The en dash vs. the hyphen: more examples for precise English usage

As I wrote in my first post about the en dash and as I explain more extensively in the hyphen vs. en dash section of my grammar page, the en dash can provide wonderful clarity where the hyphen cannot in compound modifiers that already contain a space or a hyphen. Here are some more excellent examples of where the en dash is not only preferable but absolutely necessary for clarity.

single-base mismatch–discriminatable stringent conditions

GEF-H1–RhoA–ROCK–c-Myc–microRNA–p21 signaling axis [GEF-H1 and c-Myc are hyphenated, so a hyphen is unequivocally wrong (a slash would also be fine, though). Saito et al. 2010, J. Exp.

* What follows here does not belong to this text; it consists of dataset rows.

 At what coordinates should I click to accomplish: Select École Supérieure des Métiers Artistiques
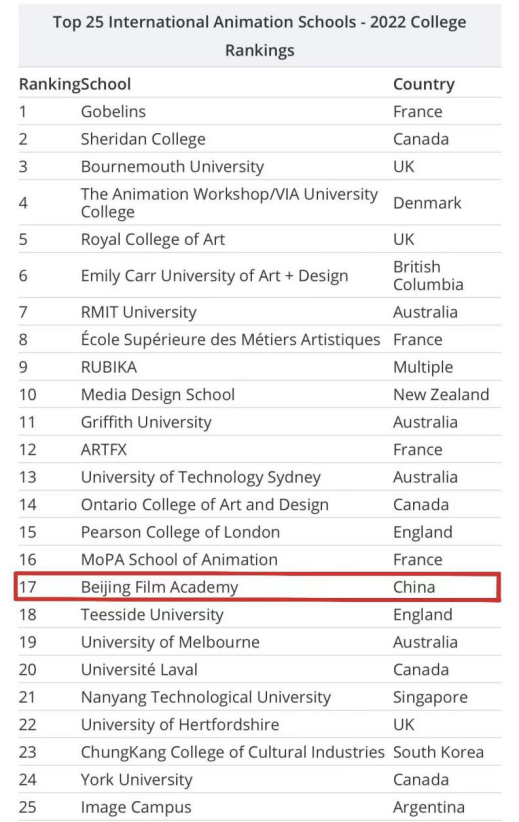[x=230, y=340]
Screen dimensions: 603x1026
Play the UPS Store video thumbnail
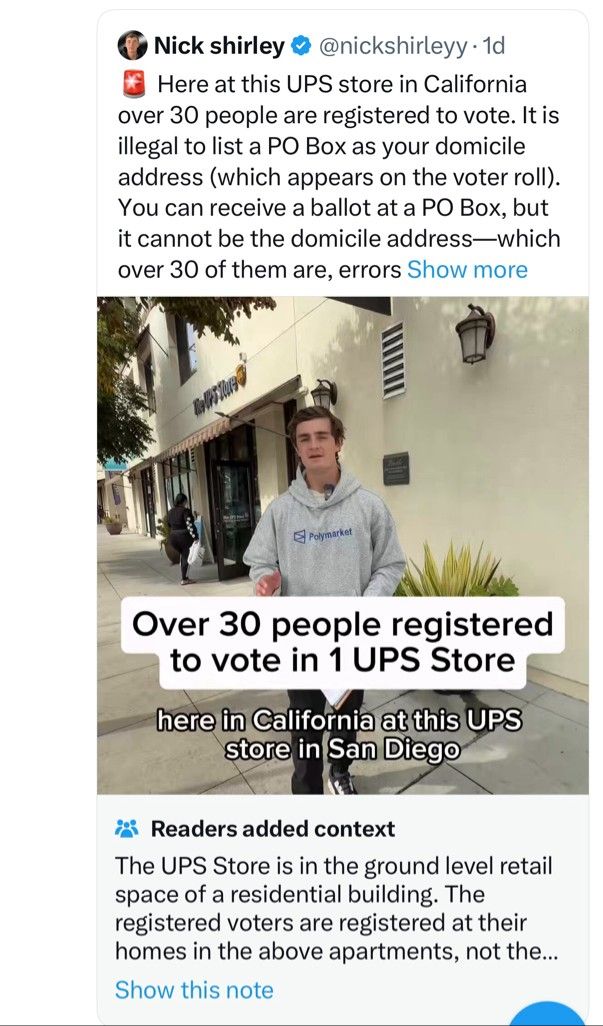[343, 546]
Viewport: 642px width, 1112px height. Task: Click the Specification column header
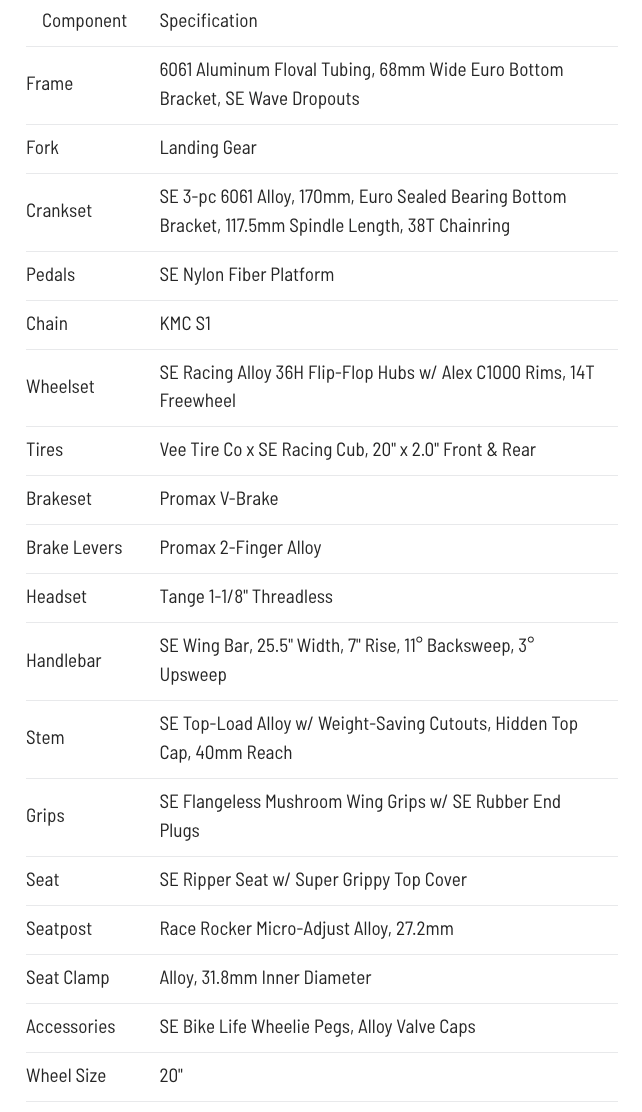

Med. 207:2157–2174]

iodine–potassium iodide solution

long-term culture–initiating cells

Twi1p–guide scnRNA complexes

plant-pathogenic bacteria vs. plant–pathogen interactions [the first compounds plant-pathogenic into a single adjective; the second connects plant and pathogen, which are separate organisms that interact]

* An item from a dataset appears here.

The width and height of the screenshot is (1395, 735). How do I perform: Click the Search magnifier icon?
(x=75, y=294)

queen–worker caste determination [a hyphen would compound queen and worker into a single noun or adjective, like plant-pathogenic above]

cell wall integrity–related genes [with a hyphen, it means cell wall genes that are related to integrity]

partial hepatectomy–induced liver regeneration

Se-substituted methionine–containing protein

the combination grocery store–liquor store–short-order restaurant [Stephen King, Wolves of the Calla]

HBV pX–associated protein 8 [a hyphen would mean a pX-associated protein of hepatitis B virus, whereas the actual protein is associated with HBV pX. This distinction is vital when you consider other protein names, such as, you know, the actual HBV protein X.]

GGDEF/EAL domain protein–coding gene [this means a gene encoding a GGDEF/EAL domain protein; with a hyphen, it would mean a protein-coding gene that has a GGDEF/EAL domain]

Here are some examples of when I think you could get by (people probably do) with the hyphen, but the en dash looks and feels better because it’s more accurate:

G418 and ganciclovir–doubly resistant colonies [you would hyphenate G418-resistant and ganciclovir-resistant, so I think you’d still have to hyphenate (or en-dashinate) when doubly is added]

fluorescent protein–tagged AP2-L–expressing parasites

anti–platelet aggregation [with a hyphen, I don’t know, would it mean aggregation of anti-platelets or an anti-platelet agent that you’re shortening to “anti-platelet”?]